Source data:
..............................

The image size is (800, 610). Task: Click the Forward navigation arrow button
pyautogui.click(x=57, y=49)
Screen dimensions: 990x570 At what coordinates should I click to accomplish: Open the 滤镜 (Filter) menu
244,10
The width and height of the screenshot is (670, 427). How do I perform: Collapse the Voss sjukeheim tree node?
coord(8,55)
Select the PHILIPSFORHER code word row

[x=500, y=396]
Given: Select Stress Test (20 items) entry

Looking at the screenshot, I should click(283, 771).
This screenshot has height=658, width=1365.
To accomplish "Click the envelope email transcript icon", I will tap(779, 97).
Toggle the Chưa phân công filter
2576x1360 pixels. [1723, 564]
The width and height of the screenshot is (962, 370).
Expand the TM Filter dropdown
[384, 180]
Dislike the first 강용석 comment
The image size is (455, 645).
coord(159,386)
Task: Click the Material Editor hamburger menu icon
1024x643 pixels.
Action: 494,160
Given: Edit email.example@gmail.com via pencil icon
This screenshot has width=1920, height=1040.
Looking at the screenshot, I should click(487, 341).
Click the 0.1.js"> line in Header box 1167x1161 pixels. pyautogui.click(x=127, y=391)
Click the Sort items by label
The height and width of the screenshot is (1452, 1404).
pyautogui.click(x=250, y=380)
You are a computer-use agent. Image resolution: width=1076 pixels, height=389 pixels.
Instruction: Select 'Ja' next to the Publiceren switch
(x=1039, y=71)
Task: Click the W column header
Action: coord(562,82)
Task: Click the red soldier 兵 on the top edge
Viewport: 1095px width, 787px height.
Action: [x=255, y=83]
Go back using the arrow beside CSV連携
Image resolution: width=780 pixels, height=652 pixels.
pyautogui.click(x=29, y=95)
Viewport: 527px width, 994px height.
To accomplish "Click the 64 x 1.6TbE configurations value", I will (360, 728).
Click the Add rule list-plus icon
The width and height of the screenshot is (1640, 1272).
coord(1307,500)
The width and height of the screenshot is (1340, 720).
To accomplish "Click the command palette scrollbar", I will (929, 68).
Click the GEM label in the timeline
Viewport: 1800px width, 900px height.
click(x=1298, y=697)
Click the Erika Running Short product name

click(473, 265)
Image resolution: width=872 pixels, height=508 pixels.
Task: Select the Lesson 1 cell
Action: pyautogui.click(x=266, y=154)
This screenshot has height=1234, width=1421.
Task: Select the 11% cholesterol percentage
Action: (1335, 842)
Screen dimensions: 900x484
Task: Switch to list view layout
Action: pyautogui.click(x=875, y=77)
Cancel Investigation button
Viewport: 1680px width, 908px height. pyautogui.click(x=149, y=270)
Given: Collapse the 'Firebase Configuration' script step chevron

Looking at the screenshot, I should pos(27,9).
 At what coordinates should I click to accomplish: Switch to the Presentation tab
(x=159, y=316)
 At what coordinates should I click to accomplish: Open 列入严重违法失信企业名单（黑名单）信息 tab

..............................

Exercise objective: What this exercise asks for is an exact copy of all the records.

Output below:
The image size is (800, 610). Task: Click the Forward navigation arrow button
pyautogui.click(x=57, y=49)
Screen dimensions: 990x570 At what coordinates should I click to accomplish: Open the 滤镜 (Filter) menu
244,10
The width and height of the screenshot is (670, 427). How do I perform: Collapse the Voss sjukeheim tree node?
coord(8,55)
Select the PHILIPSFORHER code word row

[x=500, y=396]
Given: Select Stress Test (20 items) entry

Looking at the screenshot, I should click(283, 771).
This screenshot has height=658, width=1365.
To accomplish "Click the envelope email transcript icon", I will tap(779, 97).
Toggle the Chưa phân công filter
2576x1360 pixels. [1723, 564]
The width and height of the screenshot is (962, 370).
Expand the TM Filter dropdown
[384, 180]
Dislike the first 강용석 comment
The image size is (455, 645).
coord(159,386)
Task: Click the Material Editor hamburger menu icon
1024x643 pixels.
Action: 494,160
Given: Edit email.example@gmail.com via pencil icon
This screenshot has width=1920, height=1040.
Looking at the screenshot, I should click(487, 341).
Click the 0.1.js"> line in Header box 1167x1161 pixels. pyautogui.click(x=127, y=391)
Click the Sort items by label
The height and width of the screenshot is (1452, 1404).
pyautogui.click(x=250, y=380)
You are a computer-use agent. Image resolution: width=1076 pixels, height=389 pixels.
Instruction: Select 'Ja' next to the Publiceren switch
(x=1039, y=71)
Task: Click the W column header
Action: coord(562,82)
Task: Click the red soldier 兵 on the top edge
Viewport: 1095px width, 787px height.
Action: [x=255, y=83]
Go back using the arrow beside CSV連携
Image resolution: width=780 pixels, height=652 pixels.
pyautogui.click(x=29, y=95)
Viewport: 527px width, 994px height.
To accomplish "Click the 64 x 1.6TbE configurations value", I will (360, 728).
Click the Add rule list-plus icon
The width and height of the screenshot is (1640, 1272).
coord(1307,500)
The width and height of the screenshot is (1340, 720).
To accomplish "Click the command palette scrollbar", I will (929, 68).
Click the GEM label in the timeline
Viewport: 1800px width, 900px height.
click(x=1298, y=697)
Click the Erika Running Short product name

click(473, 265)
Image resolution: width=872 pixels, height=508 pixels.
Task: Select the Lesson 1 cell
Action: pyautogui.click(x=266, y=154)
This screenshot has height=1234, width=1421.
Task: Select the 11% cholesterol percentage
Action: (1335, 842)
Screen dimensions: 900x484
Task: Switch to list view layout
Action: pyautogui.click(x=875, y=77)
Cancel Investigation button
Viewport: 1680px width, 908px height. pyautogui.click(x=149, y=270)
Given: Collapse the 'Firebase Configuration' script step chevron

Looking at the screenshot, I should pos(27,9).
 At what coordinates should I click to accomplish: Switch to the Presentation tab
(x=159, y=316)
 At what coordinates should I click to accomplish: Open 列入严重违法失信企业名单（黑名单）信息 tab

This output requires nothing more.